Dans un récent rapport au Parlement sur l’emploi de la langue française, le Ministère de la Culture dresse le portrait de plusieurs grandes entreprises françaises.

Certaines de ces grandes entreprises imposent l’anglais « en situation de communication internationale, dans les relations entre les filiales ».

D’autres au contraire, comme L’Oréal et Renault, essayent de maintenir l’usage du français.

Ces deux types d’entreprise posent peu de problèmes. Parler anglais dans un contexte international peut s’apprendre et n’est pas si difficile.

  • Nous aborderons ici un autre cas, hélas très répandu : les collègues et souvent les supérieurs hiérarchiques qui parlent anglais et français, en même temps !

Il ne s’agit pas seulement d’une question de protection du bon usage de la langue française. La vraie question est celle de la communication et au-delà, des conditions de travail.

Mon collègue revient d’un stage d’anglais

Dans la plupart des grandes entreprises, les cadres (rarement les autres salariés) bénéficient de stages d’apprentissage de l’anglais. C’est bien sûr insuffisant pour travailler couramment en anglais (d’ailleurs qui les comprendrait ?). En revanche, il est important de montrer que l’on est maintenant « dans le coup », ce qui est finalement plus cocasse que grave.

  • « il faut challenger nos fournisseurs»

Bien que le mot challenge ait plusieurs sens en anglais, on se doute bien du sens général. Finalement, on doit mettre nos fournisseurs en concurrence. Ils l’étaient déjà certainement, mais là, ce sera un peu plus.

  • « on va implémenter le nouveau process étape par étape »

La traduction directe est inutile, on se doute bien qu’il s’agit de quelque chose ressemblant à la mise en place d’une procédure (mais en plus beau ?).

« il faut venir au quicofe (kick off) meeting si tu ne veux pas être largué »

Là, ça peut commencer à devenir stressant. Où faut-il aller si l'on ne veut pas être largué ?

Sur le fond, le message est cependant assez logique. Aller à la réunion de lancement permet forcément de mieux comprendre la suite.  Bien que pouvant légèrement taper sur les nerfs, le collègue qui aime mettre des petits bouts d’anglais dans ses phrases n’est pas très dangereux. Ce n’est pas forcément le cas de notre supérieur hiérarchique.

Mon manager est obscur

Lorsque mon supérieur hiérarchique s’adresse à moi, j’ai intérêt à le comprendre. Une erreur de compréhension pourrait amener une faute professionnelle ou réduire mes chances de progression professionnelle. Cette fois-ci, l’utilisation de mots anglais peut légitimement stresser. Voici quelques exemples aussi récents que réels :

  • « il faut envoyer le mémo sur la qualité interne à Zap (ASAP) !!!! »

» **DONNÉES RECUEILLIES**:
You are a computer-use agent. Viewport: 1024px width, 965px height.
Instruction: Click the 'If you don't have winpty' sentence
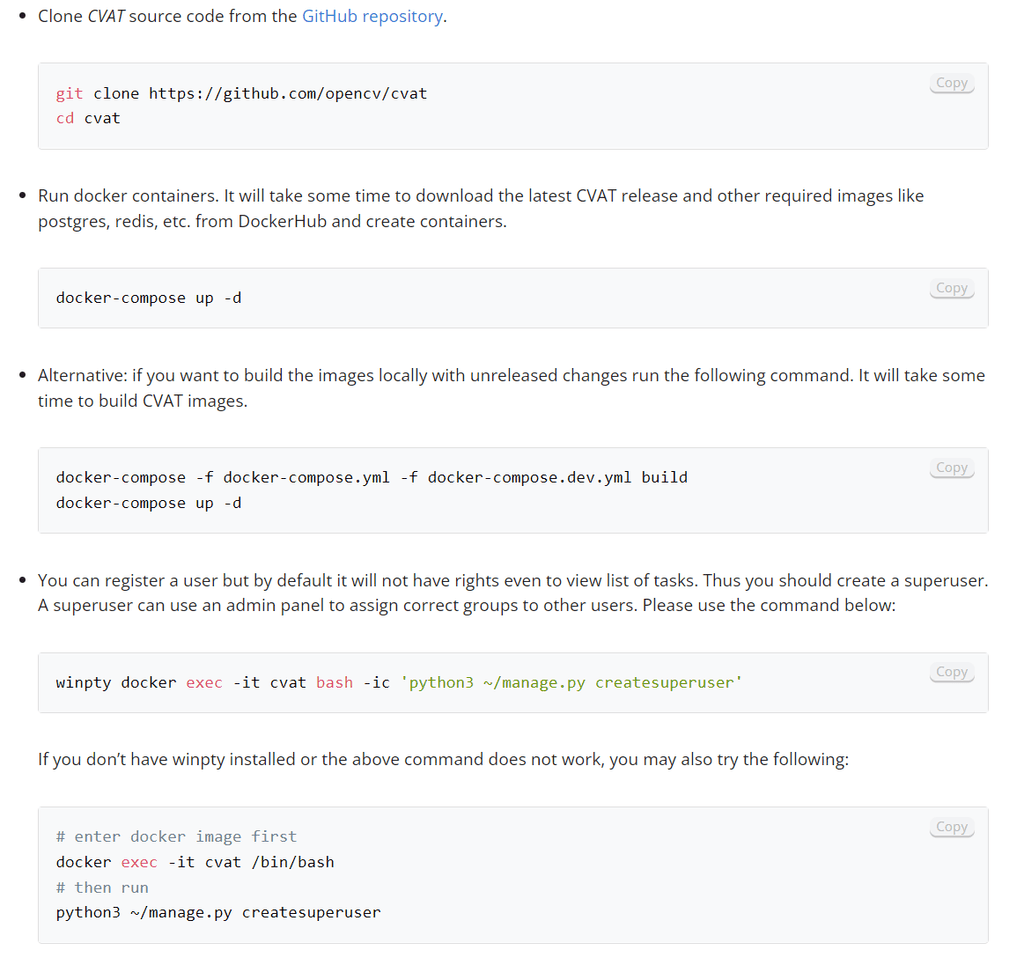click(443, 759)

» **CONSIGNE**: Réécrivez plus brièvement le paragraphe du texte à lire qui commence par « Dans la plupart des grandes entreprises », en conservant ses faits principaux.

» **SOLUTION**: Dans la plupart des grandes entreprises, les cadres, rarement les autres salariés, suivent des stages d'anglais. Ces stages ne suffisent pas pour travailler couramment en anglais, mais ils permettent de montrer qu'on est « dans le coup », ce qui est plus cocasse que grave.